• **Data provided**:
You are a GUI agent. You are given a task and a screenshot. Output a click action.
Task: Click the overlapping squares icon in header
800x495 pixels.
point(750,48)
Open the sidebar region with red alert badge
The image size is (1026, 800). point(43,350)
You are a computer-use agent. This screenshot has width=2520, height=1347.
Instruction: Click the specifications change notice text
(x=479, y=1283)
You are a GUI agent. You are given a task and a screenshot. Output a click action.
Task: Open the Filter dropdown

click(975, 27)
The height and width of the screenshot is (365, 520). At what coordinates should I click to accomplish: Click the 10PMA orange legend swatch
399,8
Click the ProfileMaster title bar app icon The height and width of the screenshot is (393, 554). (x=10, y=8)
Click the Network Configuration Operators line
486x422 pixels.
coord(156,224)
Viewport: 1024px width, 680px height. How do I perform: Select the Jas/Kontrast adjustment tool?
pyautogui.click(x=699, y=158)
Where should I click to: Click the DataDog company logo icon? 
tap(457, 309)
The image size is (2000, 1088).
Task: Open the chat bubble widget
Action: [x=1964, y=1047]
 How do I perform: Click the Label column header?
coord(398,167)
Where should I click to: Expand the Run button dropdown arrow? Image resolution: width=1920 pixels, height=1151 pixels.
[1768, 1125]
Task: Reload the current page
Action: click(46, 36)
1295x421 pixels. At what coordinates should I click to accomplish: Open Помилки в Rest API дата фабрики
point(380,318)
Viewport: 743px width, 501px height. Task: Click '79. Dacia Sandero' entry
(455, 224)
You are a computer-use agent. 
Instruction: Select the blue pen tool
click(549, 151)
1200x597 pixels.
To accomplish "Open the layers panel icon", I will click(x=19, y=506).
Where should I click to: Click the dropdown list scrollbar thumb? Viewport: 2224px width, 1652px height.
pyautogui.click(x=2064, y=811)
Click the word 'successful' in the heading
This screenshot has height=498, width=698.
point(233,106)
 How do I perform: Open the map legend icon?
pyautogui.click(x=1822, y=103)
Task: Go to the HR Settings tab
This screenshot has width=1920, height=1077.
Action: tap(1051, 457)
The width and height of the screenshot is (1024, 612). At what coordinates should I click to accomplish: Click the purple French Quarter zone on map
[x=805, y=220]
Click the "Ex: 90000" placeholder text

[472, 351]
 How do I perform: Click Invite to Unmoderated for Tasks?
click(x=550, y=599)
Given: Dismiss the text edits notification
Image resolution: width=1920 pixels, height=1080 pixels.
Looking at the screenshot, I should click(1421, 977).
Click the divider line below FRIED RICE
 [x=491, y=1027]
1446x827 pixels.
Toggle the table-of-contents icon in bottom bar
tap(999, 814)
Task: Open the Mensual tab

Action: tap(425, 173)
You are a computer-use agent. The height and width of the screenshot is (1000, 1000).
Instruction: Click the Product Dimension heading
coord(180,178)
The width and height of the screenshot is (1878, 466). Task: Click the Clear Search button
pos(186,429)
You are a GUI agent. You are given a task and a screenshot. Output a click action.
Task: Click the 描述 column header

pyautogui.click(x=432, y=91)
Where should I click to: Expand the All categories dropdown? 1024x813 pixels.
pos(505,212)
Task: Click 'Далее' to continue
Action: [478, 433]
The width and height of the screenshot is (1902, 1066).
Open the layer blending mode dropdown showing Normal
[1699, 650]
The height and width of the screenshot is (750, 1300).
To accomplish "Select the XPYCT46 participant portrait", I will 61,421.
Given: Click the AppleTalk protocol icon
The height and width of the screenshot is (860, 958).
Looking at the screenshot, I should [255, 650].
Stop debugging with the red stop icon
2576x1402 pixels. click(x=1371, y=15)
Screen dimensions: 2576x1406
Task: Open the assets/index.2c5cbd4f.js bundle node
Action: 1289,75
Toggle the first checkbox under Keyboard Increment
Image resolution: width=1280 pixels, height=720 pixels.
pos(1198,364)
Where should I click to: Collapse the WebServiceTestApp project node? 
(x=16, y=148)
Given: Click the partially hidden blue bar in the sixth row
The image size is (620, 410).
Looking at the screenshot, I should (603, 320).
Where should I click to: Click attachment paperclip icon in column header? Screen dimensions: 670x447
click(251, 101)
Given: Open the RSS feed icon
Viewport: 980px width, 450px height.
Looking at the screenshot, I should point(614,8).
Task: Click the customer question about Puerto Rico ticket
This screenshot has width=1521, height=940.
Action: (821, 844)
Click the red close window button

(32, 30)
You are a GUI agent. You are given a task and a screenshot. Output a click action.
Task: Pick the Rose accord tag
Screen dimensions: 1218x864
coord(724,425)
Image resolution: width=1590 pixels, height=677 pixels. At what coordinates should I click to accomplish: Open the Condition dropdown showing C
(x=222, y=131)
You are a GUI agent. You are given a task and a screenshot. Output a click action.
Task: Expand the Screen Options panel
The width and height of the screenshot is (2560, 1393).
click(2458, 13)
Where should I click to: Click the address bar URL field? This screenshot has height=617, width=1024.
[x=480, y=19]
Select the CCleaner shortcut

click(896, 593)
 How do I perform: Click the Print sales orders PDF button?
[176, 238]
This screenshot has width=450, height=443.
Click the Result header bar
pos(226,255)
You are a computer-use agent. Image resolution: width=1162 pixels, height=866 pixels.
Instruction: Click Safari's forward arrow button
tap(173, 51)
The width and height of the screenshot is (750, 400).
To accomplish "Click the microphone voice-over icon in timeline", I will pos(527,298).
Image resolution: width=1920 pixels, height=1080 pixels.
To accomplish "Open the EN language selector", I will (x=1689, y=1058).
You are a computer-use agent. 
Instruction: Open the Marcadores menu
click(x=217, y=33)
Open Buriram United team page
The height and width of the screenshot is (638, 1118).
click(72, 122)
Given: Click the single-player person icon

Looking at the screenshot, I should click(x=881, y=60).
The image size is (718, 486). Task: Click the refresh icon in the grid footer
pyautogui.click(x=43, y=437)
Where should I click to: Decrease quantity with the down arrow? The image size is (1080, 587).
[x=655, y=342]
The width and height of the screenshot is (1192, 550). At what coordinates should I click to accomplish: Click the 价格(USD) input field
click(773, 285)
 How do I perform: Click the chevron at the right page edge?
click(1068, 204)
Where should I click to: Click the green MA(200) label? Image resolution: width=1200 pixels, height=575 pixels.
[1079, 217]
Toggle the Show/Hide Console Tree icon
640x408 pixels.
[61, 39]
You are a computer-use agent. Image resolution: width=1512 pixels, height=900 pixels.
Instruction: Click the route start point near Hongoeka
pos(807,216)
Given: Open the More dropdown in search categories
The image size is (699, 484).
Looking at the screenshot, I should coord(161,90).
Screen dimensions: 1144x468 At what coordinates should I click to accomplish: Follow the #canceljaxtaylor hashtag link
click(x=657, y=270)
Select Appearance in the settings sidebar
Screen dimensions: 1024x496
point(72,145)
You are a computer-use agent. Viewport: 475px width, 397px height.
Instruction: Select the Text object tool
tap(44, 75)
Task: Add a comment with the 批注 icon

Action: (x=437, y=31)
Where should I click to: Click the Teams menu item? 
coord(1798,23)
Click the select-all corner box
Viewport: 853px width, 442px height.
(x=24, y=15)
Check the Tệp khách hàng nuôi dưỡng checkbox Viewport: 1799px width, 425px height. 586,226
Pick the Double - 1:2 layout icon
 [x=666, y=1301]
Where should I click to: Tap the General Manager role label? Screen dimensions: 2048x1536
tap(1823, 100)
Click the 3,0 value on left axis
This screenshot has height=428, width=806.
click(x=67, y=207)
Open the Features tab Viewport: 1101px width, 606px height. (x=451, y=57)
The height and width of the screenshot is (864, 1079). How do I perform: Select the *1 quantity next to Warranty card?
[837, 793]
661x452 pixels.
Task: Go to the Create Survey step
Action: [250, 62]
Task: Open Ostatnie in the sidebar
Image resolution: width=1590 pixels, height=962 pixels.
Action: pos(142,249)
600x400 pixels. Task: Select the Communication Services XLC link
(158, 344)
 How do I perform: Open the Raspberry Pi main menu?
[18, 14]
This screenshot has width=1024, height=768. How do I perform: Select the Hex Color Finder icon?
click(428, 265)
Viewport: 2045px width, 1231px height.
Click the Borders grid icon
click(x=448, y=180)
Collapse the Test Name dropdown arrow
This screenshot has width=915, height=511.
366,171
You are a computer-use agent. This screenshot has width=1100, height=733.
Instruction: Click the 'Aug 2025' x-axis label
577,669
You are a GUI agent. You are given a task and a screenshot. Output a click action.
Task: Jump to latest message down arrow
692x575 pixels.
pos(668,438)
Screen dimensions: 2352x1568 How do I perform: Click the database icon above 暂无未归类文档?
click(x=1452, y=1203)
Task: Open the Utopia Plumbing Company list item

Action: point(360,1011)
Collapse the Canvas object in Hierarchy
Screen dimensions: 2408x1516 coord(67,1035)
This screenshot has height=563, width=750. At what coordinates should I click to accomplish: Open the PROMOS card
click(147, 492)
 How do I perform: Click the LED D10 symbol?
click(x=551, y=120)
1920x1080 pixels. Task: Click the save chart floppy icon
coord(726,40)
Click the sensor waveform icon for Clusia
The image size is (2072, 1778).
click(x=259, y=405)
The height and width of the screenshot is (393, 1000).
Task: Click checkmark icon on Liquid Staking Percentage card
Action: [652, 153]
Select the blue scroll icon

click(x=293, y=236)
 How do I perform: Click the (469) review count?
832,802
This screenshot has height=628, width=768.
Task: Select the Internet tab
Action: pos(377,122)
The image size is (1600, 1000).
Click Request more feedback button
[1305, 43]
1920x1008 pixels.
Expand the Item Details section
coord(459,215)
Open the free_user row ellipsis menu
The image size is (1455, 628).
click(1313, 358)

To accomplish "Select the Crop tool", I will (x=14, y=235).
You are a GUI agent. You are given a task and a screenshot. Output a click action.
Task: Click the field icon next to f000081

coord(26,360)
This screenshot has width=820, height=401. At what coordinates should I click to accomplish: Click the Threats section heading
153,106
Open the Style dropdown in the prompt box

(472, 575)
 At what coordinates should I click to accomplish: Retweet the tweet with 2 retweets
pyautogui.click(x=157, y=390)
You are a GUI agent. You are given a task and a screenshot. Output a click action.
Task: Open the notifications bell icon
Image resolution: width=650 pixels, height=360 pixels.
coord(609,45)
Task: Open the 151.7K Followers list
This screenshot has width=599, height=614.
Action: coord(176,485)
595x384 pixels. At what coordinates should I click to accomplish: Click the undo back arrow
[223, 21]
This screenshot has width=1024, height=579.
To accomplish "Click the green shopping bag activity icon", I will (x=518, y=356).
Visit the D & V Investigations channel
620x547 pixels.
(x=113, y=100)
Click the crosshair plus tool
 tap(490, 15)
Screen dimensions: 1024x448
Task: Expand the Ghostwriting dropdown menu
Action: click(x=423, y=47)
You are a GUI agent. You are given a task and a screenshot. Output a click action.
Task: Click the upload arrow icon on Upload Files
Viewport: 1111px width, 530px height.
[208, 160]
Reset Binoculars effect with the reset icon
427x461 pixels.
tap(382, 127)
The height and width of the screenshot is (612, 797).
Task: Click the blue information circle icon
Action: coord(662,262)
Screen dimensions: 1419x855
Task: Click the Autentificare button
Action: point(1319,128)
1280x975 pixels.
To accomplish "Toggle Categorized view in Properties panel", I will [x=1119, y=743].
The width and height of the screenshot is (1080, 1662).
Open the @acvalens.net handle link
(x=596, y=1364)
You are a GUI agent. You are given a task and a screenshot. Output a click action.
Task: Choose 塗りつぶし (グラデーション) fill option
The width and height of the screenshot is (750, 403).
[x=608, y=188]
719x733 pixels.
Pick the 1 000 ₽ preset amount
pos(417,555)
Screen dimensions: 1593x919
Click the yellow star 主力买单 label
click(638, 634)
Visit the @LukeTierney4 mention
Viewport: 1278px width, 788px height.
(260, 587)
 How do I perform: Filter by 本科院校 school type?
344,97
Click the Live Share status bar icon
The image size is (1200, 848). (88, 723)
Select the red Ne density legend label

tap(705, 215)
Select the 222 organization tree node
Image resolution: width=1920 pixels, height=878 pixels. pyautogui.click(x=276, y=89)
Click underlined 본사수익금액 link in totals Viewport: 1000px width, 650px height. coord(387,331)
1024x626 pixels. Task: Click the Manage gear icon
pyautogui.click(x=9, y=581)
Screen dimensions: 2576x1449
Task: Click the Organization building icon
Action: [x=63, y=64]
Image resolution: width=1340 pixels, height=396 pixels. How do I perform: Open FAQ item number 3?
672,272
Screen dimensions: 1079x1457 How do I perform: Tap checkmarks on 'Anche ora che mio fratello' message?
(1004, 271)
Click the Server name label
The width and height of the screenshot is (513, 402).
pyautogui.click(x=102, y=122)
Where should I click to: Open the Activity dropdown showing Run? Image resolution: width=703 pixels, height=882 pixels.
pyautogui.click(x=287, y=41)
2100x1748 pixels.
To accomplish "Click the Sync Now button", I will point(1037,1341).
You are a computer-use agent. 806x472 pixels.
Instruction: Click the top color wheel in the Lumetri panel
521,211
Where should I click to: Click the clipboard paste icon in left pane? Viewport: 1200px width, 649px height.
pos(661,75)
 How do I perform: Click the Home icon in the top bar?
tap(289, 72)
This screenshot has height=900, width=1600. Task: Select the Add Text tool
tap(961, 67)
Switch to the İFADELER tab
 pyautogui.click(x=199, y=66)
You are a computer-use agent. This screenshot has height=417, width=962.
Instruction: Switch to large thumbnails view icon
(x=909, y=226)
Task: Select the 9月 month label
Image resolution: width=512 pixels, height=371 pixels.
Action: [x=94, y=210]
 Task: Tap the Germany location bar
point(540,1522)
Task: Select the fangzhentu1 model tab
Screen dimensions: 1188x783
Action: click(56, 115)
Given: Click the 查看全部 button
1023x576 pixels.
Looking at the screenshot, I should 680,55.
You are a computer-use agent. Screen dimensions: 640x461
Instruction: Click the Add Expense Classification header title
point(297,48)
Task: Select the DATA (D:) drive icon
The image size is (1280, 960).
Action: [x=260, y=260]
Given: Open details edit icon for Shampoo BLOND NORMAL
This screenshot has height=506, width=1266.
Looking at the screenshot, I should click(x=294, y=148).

• **Problem**:
Recast the lines from the one containing "has width=1100, height=733." through the one containing "Action: coord(176,485)" as a Markdown table with the columns Number and Line, skipping blank lines. Give each line its own number.

• **Written response**:
| Number | Line |
|---|---|
| 1 | You are a computer-use agent. This screenshot has width=1100, height=733. |
| 2 | Instruction: Click the 'Aug 2025' x-axis label |
| 3 | 577,669 |
| 4 | You are a GUI agent. You are given a task and a screenshot. Output a click action. |
| 5 | Task: Jump to latest message down arrow |
| 6 | 692x575 pixels. |
| 7 | pos(668,438) |
| 8 | Screen dimensions: 2352x1568 How do I perform: Click the database icon above 暂无未归类文档? |
| 9 | click(x=1452, y=1203) |
| 10 | Task: Open the Utopia Plumbing Company list item |
| 11 | Action: point(360,1011) |
| 12 | Collapse the Canvas object in Hierarchy |
| 13 | Screen dimensions: 2408x1516 coord(67,1035) |
| 14 | This screenshot has height=563, width=750. At what coordinates should I click to accomplish: Open the PROMOS card |
| 15 | click(147, 492) |
| 16 |  How do I perform: Click the LED D10 symbol? |
| 17 | click(x=551, y=120) |
| 18 | 1920x1080 pixels. Task: Click the save chart floppy icon |
| 19 | coord(726,40) |
| 20 | Click the sensor waveform icon for Clusia |
| 21 | The image size is (2072, 1778). |
| 22 | click(x=259, y=405) |
| 23 | The height and width of the screenshot is (393, 1000). |
| 24 | Task: Click checkmark icon on Liquid Staking Percentage card |
| 25 | Action: [652, 153] |
| 26 | Select the blue scroll icon |
| 27 | click(x=293, y=236) |
| 28 |  How do I perform: Click the (469) review count? |
| 29 | 832,802 |
| 30 | This screenshot has height=628, width=768. |
| 31 | Task: Select the Internet tab |
| 32 | Action: pos(377,122) |
| 33 | The image size is (1600, 1000). |
| 34 | Click Request more feedback button |
| 35 | [1305, 43] |
| 36 | 1920x1008 pixels. |
| 37 | Expand the Item Details section |
| 38 | coord(459,215) |
| 39 | Open the free_user row ellipsis menu |
| 40 | The image size is (1455, 628). |
| 41 | click(1313, 358) |
| 42 | To accomplish "Select the Crop tool", I will (x=14, y=235). |
| 43 | You are a GUI agent. You are given a task and a screenshot. Output a click action. |
| 44 | Task: Click the field icon next to f000081 |
| 45 | coord(26,360) |
| 46 | This screenshot has width=820, height=401. At what coordinates should I click to accomplish: Click the Threats section heading |
| 47 | 153,106 |
| 48 | Open the Style dropdown in the prompt box |
| 49 | (472, 575) |
| 50 |  At what coordinates should I click to accomplish: Retweet the tweet with 2 retweets |
| 51 | pyautogui.click(x=157, y=390) |
| 52 | You are a GUI agent. You are given a task and a screenshot. Output a click action. |
| 53 | Task: Open the notifications bell icon |
| 54 | Image resolution: width=650 pixels, height=360 pixels. |
| 55 | coord(609,45) |
| 56 | Task: Open the 151.7K Followers list |
| 57 | This screenshot has width=599, height=614. |
| 58 | Action: coord(176,485) |